The amount of an RMD is determined by dividing the account balance as of December 31 of the preceding year by a life expectancy factor set by the IRS. For example, at age 70, the life expectancy factor is 27.4 years. This means if a retiree has a retirement account balance of $100,000 at the end of the year, their RMD would be approximately $3,649 (100,000 divided by 27.4).

Important Timelines

  • Starting Age: RMDs must begin by April 1 of the year following the year in which the account holder turns 70.5 years old.
  • Annual Requirement: After the first RMD, each subsequent withdrawal must occur by December 31 each year.
  • Incremental Increases: The RMD amount will generally increase each year, reflecting changes in life expectancy and account balance.

Impact on Retirement Planning

Understanding and planning for RMDs is a critical component of retirement planning. Failure to take an RMD, or withdrawing too little, can result in significant penalties – typically 50% of the amount that should have been withdrawn. Hence, it's essential for retirees to:

  • Calculate RMDs Accurately: Use IRS life expectancy tables and year-end account balances to determine the correct amount.
  • Strategize Withdrawals: Consider the timing and amount of withdrawals to minimize the tax impact.
  • Consult Financial Advisors: Professional advice can be invaluable in developing a strategy that considers RMDs in the context of broader retirement planning.
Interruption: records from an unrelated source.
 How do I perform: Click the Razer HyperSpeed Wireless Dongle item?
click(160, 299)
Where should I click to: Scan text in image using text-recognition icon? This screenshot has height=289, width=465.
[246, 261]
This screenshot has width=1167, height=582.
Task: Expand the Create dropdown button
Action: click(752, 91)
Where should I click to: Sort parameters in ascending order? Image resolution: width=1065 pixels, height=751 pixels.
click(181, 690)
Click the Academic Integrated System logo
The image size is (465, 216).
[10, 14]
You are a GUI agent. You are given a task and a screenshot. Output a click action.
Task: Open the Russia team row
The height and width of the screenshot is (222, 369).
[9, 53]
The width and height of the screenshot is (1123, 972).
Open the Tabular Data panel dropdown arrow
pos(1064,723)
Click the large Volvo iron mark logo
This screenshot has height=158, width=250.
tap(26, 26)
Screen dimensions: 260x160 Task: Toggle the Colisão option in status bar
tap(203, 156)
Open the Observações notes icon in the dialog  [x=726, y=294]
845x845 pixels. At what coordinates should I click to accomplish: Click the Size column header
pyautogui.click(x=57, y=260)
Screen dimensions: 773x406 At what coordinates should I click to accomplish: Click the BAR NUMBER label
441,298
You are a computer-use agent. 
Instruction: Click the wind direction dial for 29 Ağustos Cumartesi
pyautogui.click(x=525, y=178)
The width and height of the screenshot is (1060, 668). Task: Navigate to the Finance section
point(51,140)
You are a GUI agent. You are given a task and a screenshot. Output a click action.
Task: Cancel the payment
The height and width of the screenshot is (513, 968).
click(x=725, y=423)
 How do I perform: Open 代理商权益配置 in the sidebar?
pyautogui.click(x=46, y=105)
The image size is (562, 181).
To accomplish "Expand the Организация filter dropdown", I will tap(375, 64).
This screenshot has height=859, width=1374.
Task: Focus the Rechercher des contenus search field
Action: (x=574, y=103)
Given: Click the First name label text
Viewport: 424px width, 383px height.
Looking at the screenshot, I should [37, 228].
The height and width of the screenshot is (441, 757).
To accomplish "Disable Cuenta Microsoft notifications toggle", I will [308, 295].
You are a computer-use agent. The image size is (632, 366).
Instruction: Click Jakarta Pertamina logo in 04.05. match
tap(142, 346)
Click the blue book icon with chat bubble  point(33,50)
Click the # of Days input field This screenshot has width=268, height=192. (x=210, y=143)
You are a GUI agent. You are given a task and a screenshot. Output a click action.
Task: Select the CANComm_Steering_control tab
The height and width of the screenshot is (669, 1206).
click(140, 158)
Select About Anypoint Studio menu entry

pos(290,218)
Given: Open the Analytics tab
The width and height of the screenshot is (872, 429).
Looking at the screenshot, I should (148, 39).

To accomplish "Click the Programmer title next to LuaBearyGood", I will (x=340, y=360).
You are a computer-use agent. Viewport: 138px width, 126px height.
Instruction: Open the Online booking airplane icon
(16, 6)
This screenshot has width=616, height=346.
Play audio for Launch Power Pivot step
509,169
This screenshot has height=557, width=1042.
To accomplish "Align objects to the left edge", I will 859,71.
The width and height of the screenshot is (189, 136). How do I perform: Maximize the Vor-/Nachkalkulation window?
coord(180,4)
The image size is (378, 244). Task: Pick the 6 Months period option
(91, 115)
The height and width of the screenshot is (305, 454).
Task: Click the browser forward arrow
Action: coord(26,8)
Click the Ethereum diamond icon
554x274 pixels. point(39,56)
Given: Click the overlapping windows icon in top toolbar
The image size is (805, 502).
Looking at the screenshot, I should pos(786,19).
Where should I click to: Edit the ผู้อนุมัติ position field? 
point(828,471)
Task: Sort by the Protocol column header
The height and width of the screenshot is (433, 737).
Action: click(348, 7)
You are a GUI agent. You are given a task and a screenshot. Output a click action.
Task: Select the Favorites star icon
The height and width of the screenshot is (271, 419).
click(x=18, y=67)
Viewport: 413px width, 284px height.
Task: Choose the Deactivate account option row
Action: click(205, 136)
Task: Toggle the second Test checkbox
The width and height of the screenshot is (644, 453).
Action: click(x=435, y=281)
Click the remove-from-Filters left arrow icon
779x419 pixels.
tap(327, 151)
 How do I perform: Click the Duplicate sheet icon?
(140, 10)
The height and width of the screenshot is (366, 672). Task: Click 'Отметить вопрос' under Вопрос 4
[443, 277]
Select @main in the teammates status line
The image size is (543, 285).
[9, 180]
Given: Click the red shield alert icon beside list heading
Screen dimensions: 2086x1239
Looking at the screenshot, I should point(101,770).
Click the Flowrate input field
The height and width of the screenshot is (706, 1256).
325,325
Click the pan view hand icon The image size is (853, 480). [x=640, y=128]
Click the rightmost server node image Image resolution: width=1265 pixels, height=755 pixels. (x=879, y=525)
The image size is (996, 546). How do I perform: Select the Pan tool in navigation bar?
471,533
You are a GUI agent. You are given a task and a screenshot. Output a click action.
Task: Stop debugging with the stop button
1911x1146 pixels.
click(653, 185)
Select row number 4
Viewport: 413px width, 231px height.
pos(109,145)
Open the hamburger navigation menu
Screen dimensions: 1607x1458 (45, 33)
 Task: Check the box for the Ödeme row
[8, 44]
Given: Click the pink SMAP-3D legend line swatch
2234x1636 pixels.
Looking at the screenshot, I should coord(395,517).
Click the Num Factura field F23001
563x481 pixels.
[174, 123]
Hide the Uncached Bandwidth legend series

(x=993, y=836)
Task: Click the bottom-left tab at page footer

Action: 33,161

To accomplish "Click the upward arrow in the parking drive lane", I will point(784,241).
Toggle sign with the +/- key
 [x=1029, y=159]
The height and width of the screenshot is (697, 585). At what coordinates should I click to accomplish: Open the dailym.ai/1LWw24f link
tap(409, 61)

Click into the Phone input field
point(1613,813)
Recent Changes and Considerations

As of my last update in April 2023, there have been changes to the rules governing RMDs:

  • The SECURE Act: This act, passed in December 2019, raised the starting age for RMDs from 70.5 to 72 for individuals who turned 70.5 after December 31, 2019.
  • Life Expectancy Tables Update: The IRS updated its life expectancy tables in 2022 to reflect longer average lifespans. This change generally reduces the annual RMD amount.

Special Cases and Exceptions

  • Still Working Exception: Individuals who are still working and do not own more than 5% of the business they work for can delay RMDs from their current employer's plan until retirement.
  • Roth IRAs: These accounts do not require RMDs during the owner's lifetime, making them a strategic tool for retirement planning.

Tax Implications

RMDs are taxable as ordinary income in the year they are withdrawn. Tax planning strategies, such as spreading out large expenses or deductions over several years, can help manage the tax burden associated with RMDs.


Required Minimum Distributions are a key aspect of retirement planning, especially for those with tax-deferred retirement accounts. Understanding how they are calculated, the timelines involved, and the strategies for managing them can have a significant impact on retirement income and taxation. With careful planning and, if necessary, professional advice, retirees can navigate RMDs effectively to optimize their retirement finances.

For a more personalized approach to RMDs and retirement strategy, consulting with a financial advisor is recommended. They can provide tailored advice and calculations based on individual circumstances, ensuring a comfortable and financially secure retirement.


The opinions voiced in this material are for general information only and are not intended to provide specific advice or recommendations for any individual. To determine which investments may be appropriate for you, consult with your financial advisor.